The interplay between LTP and CaMKII activity in the hippocampus, which is the main site of memory formation and storage, is now supported by ample evidence. The induction of LTP in hippocampal slices induces Ca2+-independent CaMKII activity (84), whereas the targeted disruption of the CaMKII gene inhibits hippocampal LTP and impairs spatial memory (85, 86). LTP effects have also been reported by overexpressing a mutated form of CaMKII made independent of Ca2+ (Thr-286 → Asp) in restricted regions of the brain of mice whose CaMKII gene had been disrupted (87). In addition to hippocampus, other brain regions are also involved in memory. The processes responsible for memory in cortical networks are less well understood, but also seem to involve LTP and CaMKII. Mice heterozygous for a null mutation of the kinase show normal learning and memory 1–3 days after training in hippocampus-independent tasks, but their memory is severely affected at longer times (10–50 days). These heterozygous mice have normal hippocampal LTP but impaired cortical LTP, indicating that CaMKII controls the consolidation of memory in cortical networks (88).

The interplay between Ca2+ and memory formation and consolidation has recently revealed unexpected complexities. Much excitement now centers on work showing that Ca2+ regulates both LTP and LTD, i.e., it may determine whether memory is strengthened or weakened (89, 90).

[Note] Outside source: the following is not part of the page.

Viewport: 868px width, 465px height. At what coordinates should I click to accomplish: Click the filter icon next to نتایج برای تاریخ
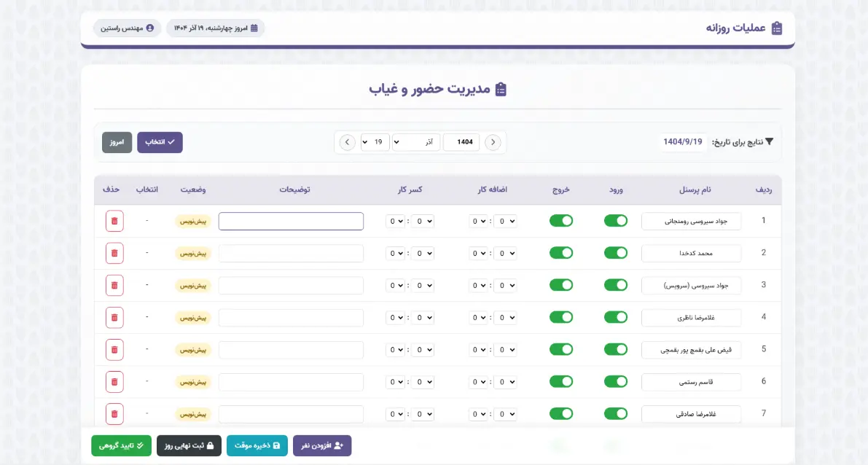click(769, 142)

Ca2+ transients of different height induced in hippocampal neurons by modulating Ca2+ influx with glutamate iontophoresis (90) typically led to LTD in the range 180–500 nM, but induced LTP above 500 nM. Unexpectedly, an intermediate “Ca2+-silent” zone was identified between about 450 and 600 nM in which neither LTD nor LTP were induced. Another recent study has shown that the reduction of postsynaptic Ca2+ influx into hippocampal neurons by partially blocking glutamate receptors converted LTP into LTD (91) and induced loss of input specificity, with LTD appearing at heterosynaptic inputs. Inhibition of Ca2+ release by InsP3 receptors, primarily located in the dendritic shaft and in the soma, converted LTD to LTP and eliminated heterosynaptic LTD, whereas the blockade of ryanodine receptors, which are assumed to operate within the dendritic spines, eliminated only homosynaptic LTD.

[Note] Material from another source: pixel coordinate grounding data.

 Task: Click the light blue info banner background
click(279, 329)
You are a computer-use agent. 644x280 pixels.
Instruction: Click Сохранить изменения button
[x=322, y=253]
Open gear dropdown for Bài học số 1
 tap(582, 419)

Ca2+ Signaling and Disease

Sustained increases of cell Ca2+ to the micromolar range are obviously deleterious to the signaling function of Ca2+. When injurious conditions increase the permeability of the plasma membrane allowing abnormal Ca2+ influx, mitochondria try to cope with the cytosolic Ca2+ overload and may save the cell if the noxious agent is removed rapidly. Otherwise, a point of no return will eventually be reached past which the cell dies because of the activation of Ca2+-dependent hydrolytic enzymes, e.g., proteases. Subtler forms of pathology linked to Ca2+ signaling have also been recognized, e.g., the degeneration of the retina caused by gene defects of neuronal calcium sensors (see above). Calpain has also been involved in human pathology. The disruption of the gene for muscle isoform p94 (calpain III) causes limb girdle muscular distrophy type 2A (92), whereas genetic variations in the gene for another isoform lacking the C-terminal Ca2+-binding domain (calpain 10) favors the onset of type 2 diabetes (93).

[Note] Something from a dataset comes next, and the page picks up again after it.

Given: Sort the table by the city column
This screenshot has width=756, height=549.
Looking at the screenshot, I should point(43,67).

Muscle disturbances resulting in prolonged Ca2+ overload have been linked to SERCA pump and ryanodine receptor defects. Malignant hyperthermia (MH) is a genetic disease in which inhalational anestethics induce skeletal muscle rigidity and extreme hyperthermia (among other symptoms). A leak in the Ca2+-releasing ryanodine receptor of SR explains the symptoms. Nearly 30 mutations linked to the defect have been described in the RYR1 gene (94, 95). Central core disease (CCD) is a myopathy usually associated with MH, characterized by hypotonia, proximal muscle weakness, and lack of oxidative or phosphorylase activity in the central “core” of type I and type II muscle fibers. CCD is also linked to mutations in the RYR1 gene (95), clustered in the same regions where the MH mutations also cluster. The chronic depletion of the SR Ca2+ store because of the leakiness of the RYR1 receptor may explain the muscle weakness and leads to damage to the core of the fibers where compensatory mechanisms cannot maintain the homeostasis of Ca2+. Brody's (96) disease, instead, is characterized by muscle cramping and exercise-induced impairment of relaxation. In the cases linked to defects in the gene for SERCA1 (which are not all of the cases), it is inherited as an autosomal recessive trait. The defects lead to the loss of SERCA1 activity (97). The Ca2+ concentration in the sarcoplasm may be normal, but the time required to restore it to the normal level after induced release may increase severalfold (98). Analysis of the SERCA1 gene has revealed either premature stop codons or deleterious point mutations in about half of the affected families (99, 100).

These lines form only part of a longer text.